Growing demographic gap between young and rapidly aging Asian countries
India will face the challenges of overpopulation. Countries like Japan and South Korea are facing the opposite challenge of a declining population. In China, the population will start to shrink by 2025. Singapore and Thailand also report low fertility rates.
Tokyo (AsiaNews) – In Asia, a gap is developing between countries with a young and growing population and those where the population is aging and shrinking.
The median age is 27.9 years in India, 24.7 in the Philippines, and 20.4 in Pakistan. Conversely, it is 48.7 in Japan and 43.9 in South Korea, a difference that has widened in recent decades.
In November 2022, the world's population reached eight billion, this according to UN estimates, more than half in Asia.
In addition to China and India which have more than 1.4 billion people each, five other countries exceed 100 million, namely Indonesia (276 million), Pakistan (236), Bangladesh (171), Japan (124) and the Philippines (116). Vietnam comes close with 98.
Countries like India, which is set to overtake China, face major challenges.
According to the World Bank, to support its growing population, India will need to invest US$ 840 billion in urban infrastructure over the next 15 years.
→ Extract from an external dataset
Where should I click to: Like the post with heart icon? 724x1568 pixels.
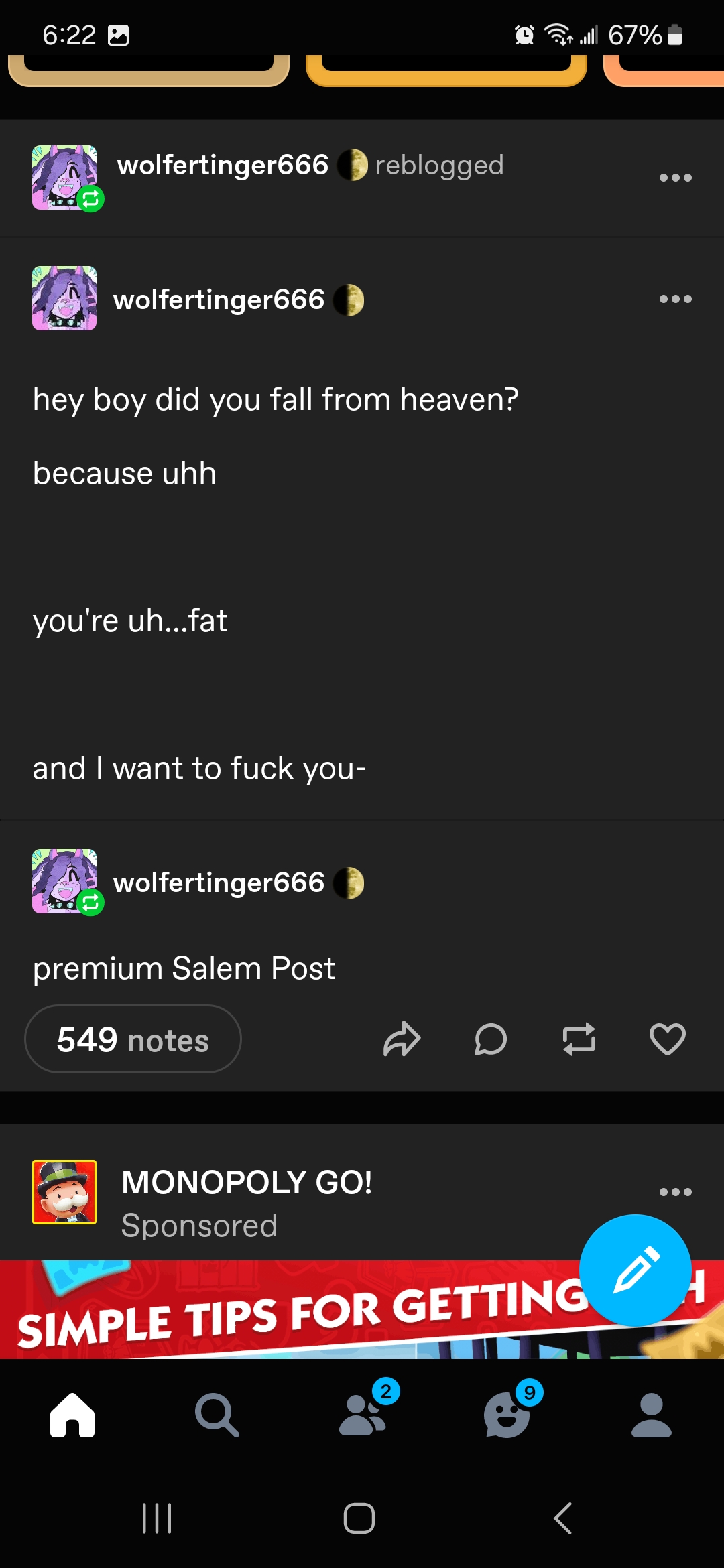tap(668, 1039)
Growing domestic demand for food could damage trade relations with other states, while India’s economy, although expanding, seems unable to absorb everyone of working age.
For its part, Japan is grappling with a serious drop in births, also accelerated by the pandemic, which puts the sustainability of its socio-economic system at risk.
As Nikkei Asia noted, in 2018 Japan had 3.49 million abandoned homes, mainly in depopulated rural areas.
In Asia, Japan and South Korea are not alone facing a demographic crisis. In China, the population will start to decline by 2025, while in Singapore and Thailand it is rapidly aging.